Staking involves locking up Ethereum to act as a validator, contributing to the network’s stability and security. In return, participants receive passive rewards through staking, with Ethereum’s average annual reward rate ranging between 3% and 4%. The proposed rule change aims to allow holders of the Grayscale Ethereum ETFs to earn these rewards, enhancing the value proposition for Ethereum investors.
The NYSE’s filing makes a clear case that the proposed staking model does not contradict any existing securities laws. The exchange stressed that the staking services would differ from delegated staking or staking as a service, both of which are classified as securities by the SEC. Under previous leadership from Gary Gensler, the SEC had expressed concerns about staking activities on Ethereum being considered unregistered securities. This came after the approval of Ethereum spot ETFs, but with a stipulation that issuers could not stake their Ethereum holdings.
James Seyffart, an analyst for Bloomberg ETF, speculated that the SEC is likely to make a decision on the rule change by the fourth quarter of 2025. This proposed move is part of a broader shift within the crypto space, as regulators and market operators explore ways to adapt to the growing demand for cryptocurrency-related investment products.
In addition to the NYSE’s filing, the Chicago Board Options Exchange (CBOE) BZX Exchange has also submitted a similar request for Ark Investment’s 21Shares Core Ethereum ETF. This trend reflects a growing push within the industry to integrate staking services within exchange-traded funds, providing investors with an additional source of passive income while holding Ethereum.
The ongoing efforts to amend regulations surrounding staking and ETFs also align with broader regulatory movements within the U.S. SEC. A recent example of this is the SEC’s decision to pause its legal proceedings against Binance for 60 days and the repeal of the SAB 121 rule, both steps signaling a shift toward a more supportive environment for the cryptocurrency industry.
As the SEC continues to review these proposals, the inclusion of staking in Ethereum ETFs could represent a significant development for both Ethereum investors and the broader cryptocurrency market. If approved, it would offer a new avenue for Ethereum holders to earn rewards and further integrate staking into the traditional financial system, fostering greater participation in the Ethereum ecosystem.

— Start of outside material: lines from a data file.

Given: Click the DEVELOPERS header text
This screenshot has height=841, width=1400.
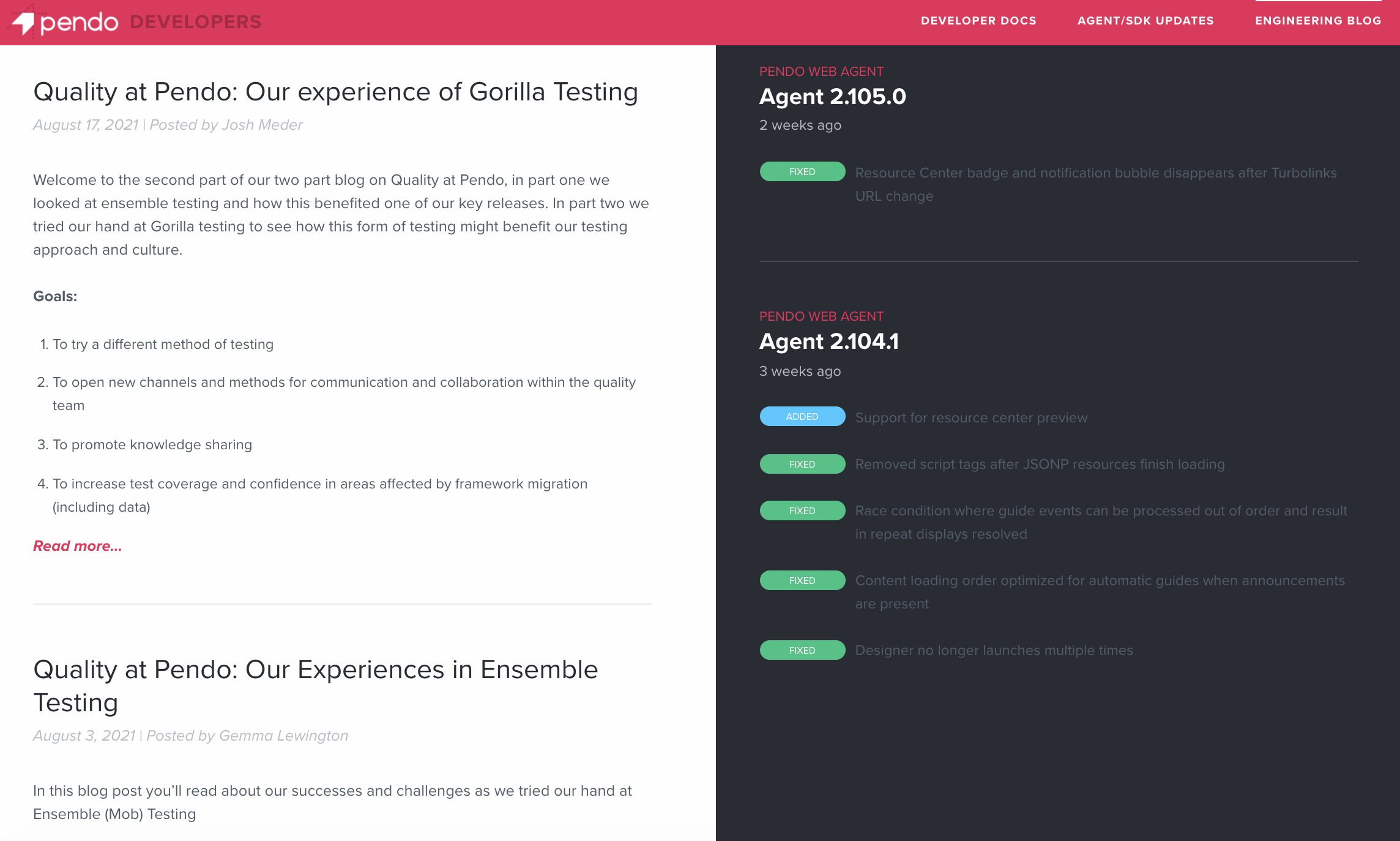Looking at the screenshot, I should pos(195,22).

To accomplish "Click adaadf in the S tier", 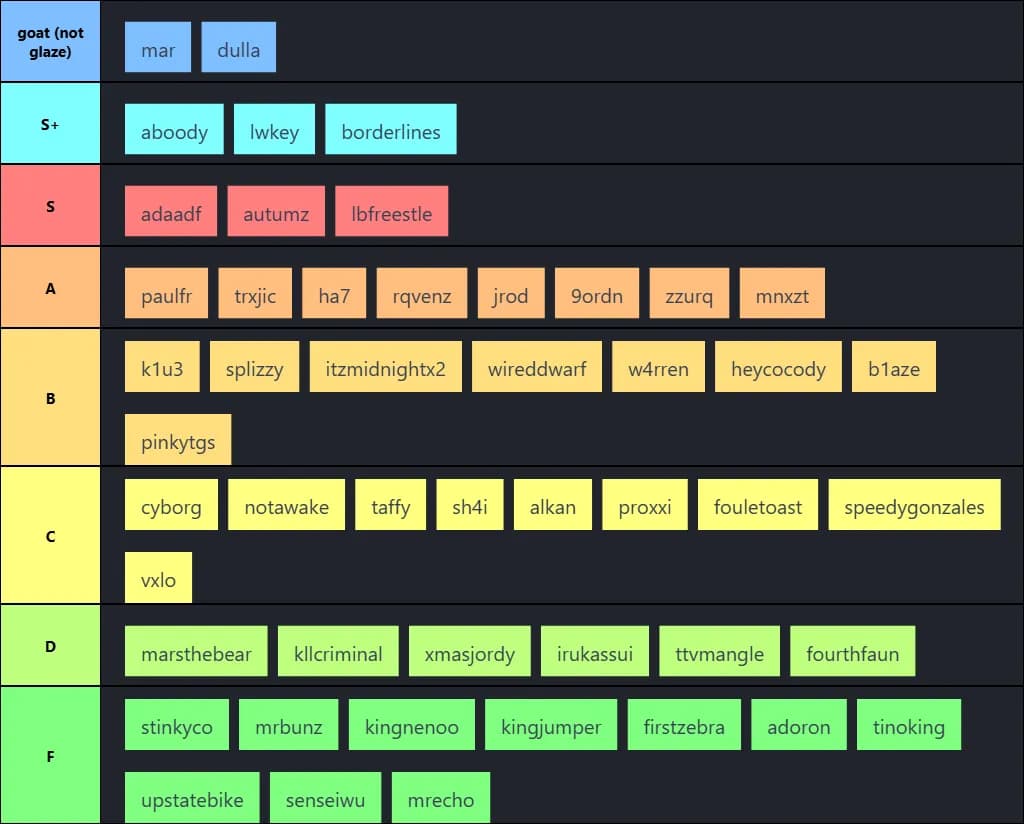I will click(170, 211).
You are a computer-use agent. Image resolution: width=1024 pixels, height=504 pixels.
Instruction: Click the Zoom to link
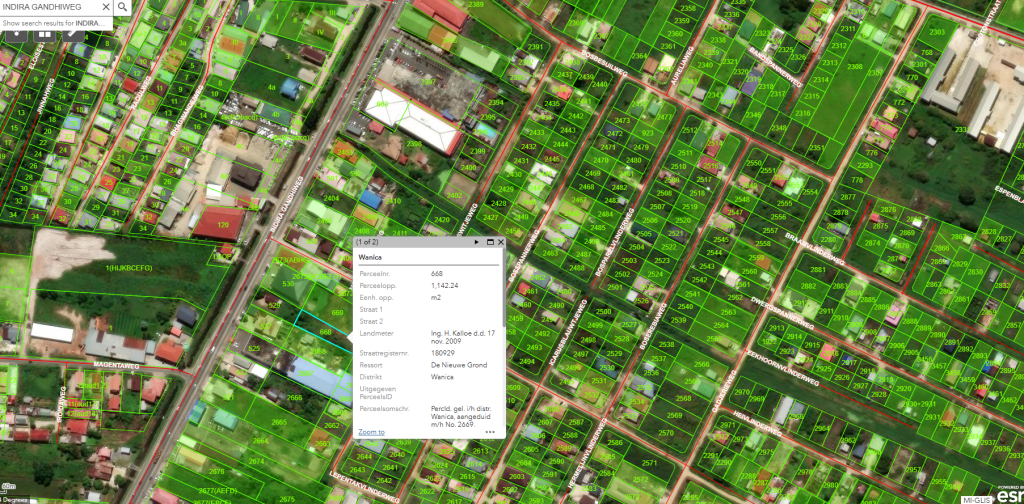371,432
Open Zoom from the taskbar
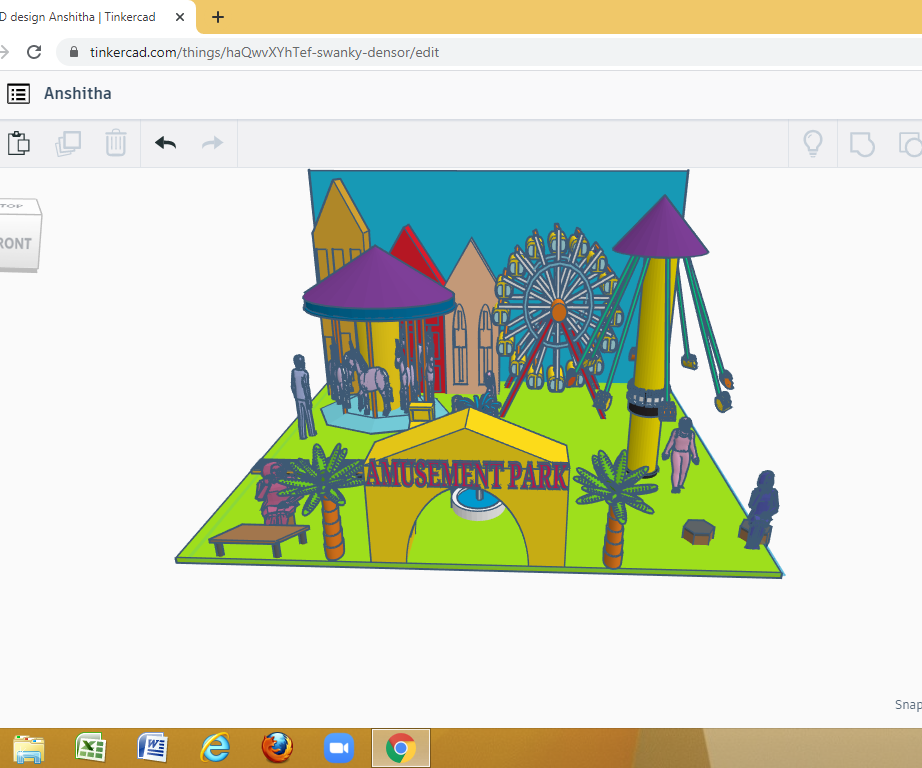Screen dimensions: 922x768 pos(338,747)
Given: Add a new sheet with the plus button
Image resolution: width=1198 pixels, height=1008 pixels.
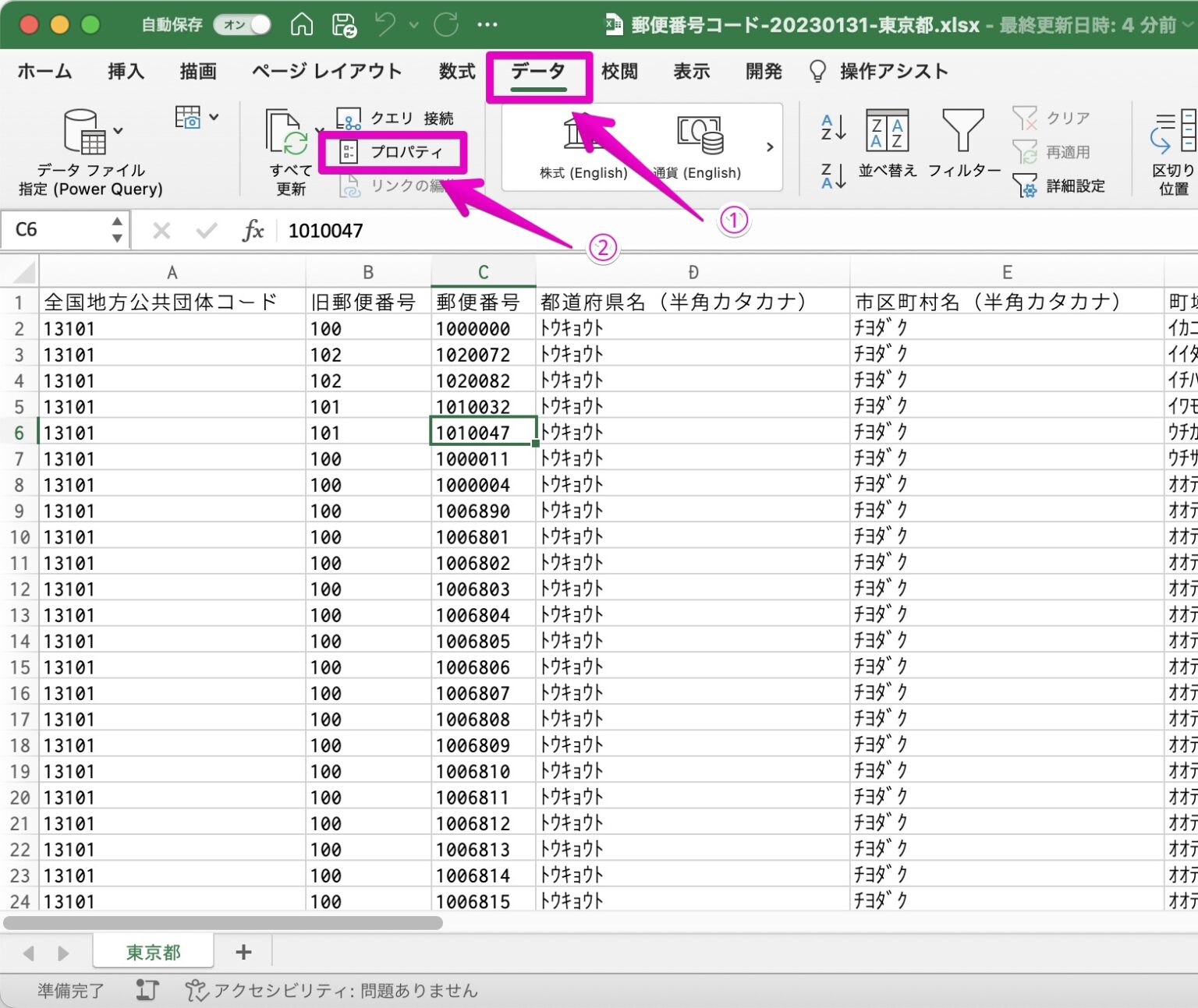Looking at the screenshot, I should pyautogui.click(x=243, y=951).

In conclusion, the NYSE’s request to add staking services to Grayscale’s Ethereum ETFs marks a pivotal moment in the evolution of cryptocurrency investment products. This proposal could reshape the way investors engage with Ethereum, providing an exciting opportunity for passive rewards while maintaining their ETF investments. However, the final decision rests with the SEC, and the crypto community is eagerly awaiting the regulator’s response.